Der Ring des Nibelungen: Götterdämmerung

Reviewer's Rating

Götterdämmerung – the last opera in Wagner’s Ring cycle directed by Frank Castorf in celebration of the bicentenary of the composer’s birth in 2013 – is dominated in the final scene by the New York Stock Exchange whose neo-classical façade, adorned by a half-dozen fluted Corinthian columns, complements extremely well the neo-classical interior of Bayreuth’s Festspielhaus.

Serbian-born artist, Aleksandar Denić, produced a host of stunning sets for the four operas of the Ring built on a massive revolving stage but what he came up with for Götterdämmerung is quite staggering.

A Döner kebab shop fills a wedge of waste land behind an old run-down tenement block sharing the stage with the NYSE while a doorway shelters a homeless couple and a set of large oil-barrels freely stands by a chemical plant nearby. Would they ignite to engulf Valhalla in flames? Would the NYSE go up in smoke? These two questions kept ringing in my head.

Alas, nothing like this really happens, even though Brünnhilde rages round the stage fiercely dousing gasoline all over the place giving one hope of a grand and pyrotechnical climax. In the end, the Gods and their beloved Valhalla hit the buffers rather quietly. Wagner’s music radiated round the vastness of the Graeco-Roman-designed Festspielhaus in a haunting and spiritual way while the Rhinemaidens shadow Brünnhilde to get back the ring and Hagen’s seen staring longingly into a raging-burning brazier knowing that the game’s up.

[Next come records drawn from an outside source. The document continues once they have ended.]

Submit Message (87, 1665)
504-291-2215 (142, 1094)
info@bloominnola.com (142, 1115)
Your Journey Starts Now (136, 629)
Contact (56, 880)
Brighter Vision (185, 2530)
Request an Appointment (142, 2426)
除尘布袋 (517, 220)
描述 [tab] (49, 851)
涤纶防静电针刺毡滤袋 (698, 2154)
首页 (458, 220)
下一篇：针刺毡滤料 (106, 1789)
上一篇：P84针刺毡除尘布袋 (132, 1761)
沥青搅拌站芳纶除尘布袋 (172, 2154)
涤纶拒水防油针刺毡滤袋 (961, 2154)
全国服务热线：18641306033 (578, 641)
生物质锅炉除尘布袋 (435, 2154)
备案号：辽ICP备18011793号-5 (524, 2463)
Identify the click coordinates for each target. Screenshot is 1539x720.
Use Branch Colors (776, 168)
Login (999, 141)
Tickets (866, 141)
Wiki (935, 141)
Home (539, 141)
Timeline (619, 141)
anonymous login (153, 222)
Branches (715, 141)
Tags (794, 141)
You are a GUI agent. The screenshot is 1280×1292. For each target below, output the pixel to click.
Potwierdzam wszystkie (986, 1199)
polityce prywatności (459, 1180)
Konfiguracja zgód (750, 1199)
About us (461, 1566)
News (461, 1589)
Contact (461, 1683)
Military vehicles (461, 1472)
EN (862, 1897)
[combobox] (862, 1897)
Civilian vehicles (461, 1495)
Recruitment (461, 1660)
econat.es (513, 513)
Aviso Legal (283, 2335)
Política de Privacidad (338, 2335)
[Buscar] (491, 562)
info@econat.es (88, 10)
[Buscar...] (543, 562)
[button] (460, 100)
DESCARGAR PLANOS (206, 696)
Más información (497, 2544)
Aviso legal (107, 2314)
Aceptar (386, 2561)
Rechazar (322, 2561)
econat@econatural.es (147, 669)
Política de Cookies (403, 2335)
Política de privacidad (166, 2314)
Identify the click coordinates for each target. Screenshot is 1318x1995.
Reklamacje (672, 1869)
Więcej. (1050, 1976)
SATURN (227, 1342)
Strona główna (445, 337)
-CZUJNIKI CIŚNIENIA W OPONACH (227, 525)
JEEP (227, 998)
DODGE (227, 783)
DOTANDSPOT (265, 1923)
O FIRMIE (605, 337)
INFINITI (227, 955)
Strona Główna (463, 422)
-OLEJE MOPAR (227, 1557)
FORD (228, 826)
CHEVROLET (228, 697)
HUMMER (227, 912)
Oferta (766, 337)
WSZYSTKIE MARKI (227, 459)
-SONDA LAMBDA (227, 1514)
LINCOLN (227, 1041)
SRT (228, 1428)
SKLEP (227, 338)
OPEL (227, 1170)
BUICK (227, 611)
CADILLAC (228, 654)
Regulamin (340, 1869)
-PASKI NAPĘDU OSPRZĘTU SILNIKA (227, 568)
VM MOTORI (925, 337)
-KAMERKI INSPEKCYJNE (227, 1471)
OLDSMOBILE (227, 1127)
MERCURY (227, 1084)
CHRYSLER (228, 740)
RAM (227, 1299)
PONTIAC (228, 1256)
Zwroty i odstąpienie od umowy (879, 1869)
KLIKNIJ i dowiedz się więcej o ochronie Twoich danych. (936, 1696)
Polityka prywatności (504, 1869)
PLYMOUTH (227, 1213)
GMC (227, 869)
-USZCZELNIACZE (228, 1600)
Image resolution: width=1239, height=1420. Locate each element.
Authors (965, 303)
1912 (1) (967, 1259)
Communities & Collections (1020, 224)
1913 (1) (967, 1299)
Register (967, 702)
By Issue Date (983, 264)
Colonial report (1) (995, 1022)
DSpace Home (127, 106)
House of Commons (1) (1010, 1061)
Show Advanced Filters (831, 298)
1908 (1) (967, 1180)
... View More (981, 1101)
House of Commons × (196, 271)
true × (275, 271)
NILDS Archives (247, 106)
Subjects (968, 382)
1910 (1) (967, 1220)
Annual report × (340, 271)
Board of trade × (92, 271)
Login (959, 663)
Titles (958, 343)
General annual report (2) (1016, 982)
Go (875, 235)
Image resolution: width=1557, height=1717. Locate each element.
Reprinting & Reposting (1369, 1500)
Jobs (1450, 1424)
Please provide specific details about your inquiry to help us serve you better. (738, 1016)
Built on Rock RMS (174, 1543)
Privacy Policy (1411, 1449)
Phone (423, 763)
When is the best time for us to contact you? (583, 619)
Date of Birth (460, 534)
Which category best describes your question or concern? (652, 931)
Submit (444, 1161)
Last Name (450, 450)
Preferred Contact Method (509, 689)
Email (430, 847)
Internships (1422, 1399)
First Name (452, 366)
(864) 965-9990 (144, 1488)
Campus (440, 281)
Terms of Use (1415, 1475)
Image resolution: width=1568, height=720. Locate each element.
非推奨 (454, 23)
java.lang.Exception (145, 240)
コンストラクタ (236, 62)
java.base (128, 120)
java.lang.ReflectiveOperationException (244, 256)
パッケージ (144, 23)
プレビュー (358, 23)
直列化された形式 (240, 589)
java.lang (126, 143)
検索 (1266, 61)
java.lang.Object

The singing, however, is exceptional and Claudia Mahnke (Waltraute) – also Second Norn with Anna Lapkovskaja and Christiane Kohl – is simply a joy to listen to and perfect for the roles she played. As for Catherine Foster as Brünnhilde, she’s a force to be reckoned with. Her voice is so unrestrained and hovers like a dove in flight especially in the top register.

The well-loved scene where Waltraute comes to warn Brünnhilde to return the Ring to the Rhinemaidens to end the dreaded curse is brilliantly executed and passionately sung by Ms Mahnke while Alejandro Marco-Buhrmester and Allison Oakes work well together as Gunther and Gutrune feeling the heat and the brute-force of Hagen so menacingly sung by Stephen Milling who chills the air just by his presence let alone his actions.

Full marks go to Kirill Petrenko for such outstanding work in the pit with the Bayreuth Orchestra hand-picked from some of the finest musicians to be found in Germany. They played brilliantly offering a grand rendering of Siegfried’s Rhine Journey and Funeral March. And when Maestro Petrenko took his final curtain with all his players gathered round him on stage, the audience ignited and boiled over stamping their seal of approval on one of the hottest nights of the year with temperatures touching 40 degrees C.

If the game’s up for Hagen, it’s not up for Castorf! His Ring still packs a punch or two and raises a ‘boo’ at the same time and leaves a lot to the imagination. But as Wagner exclaimed: imagination creates reality! Indeed, it does!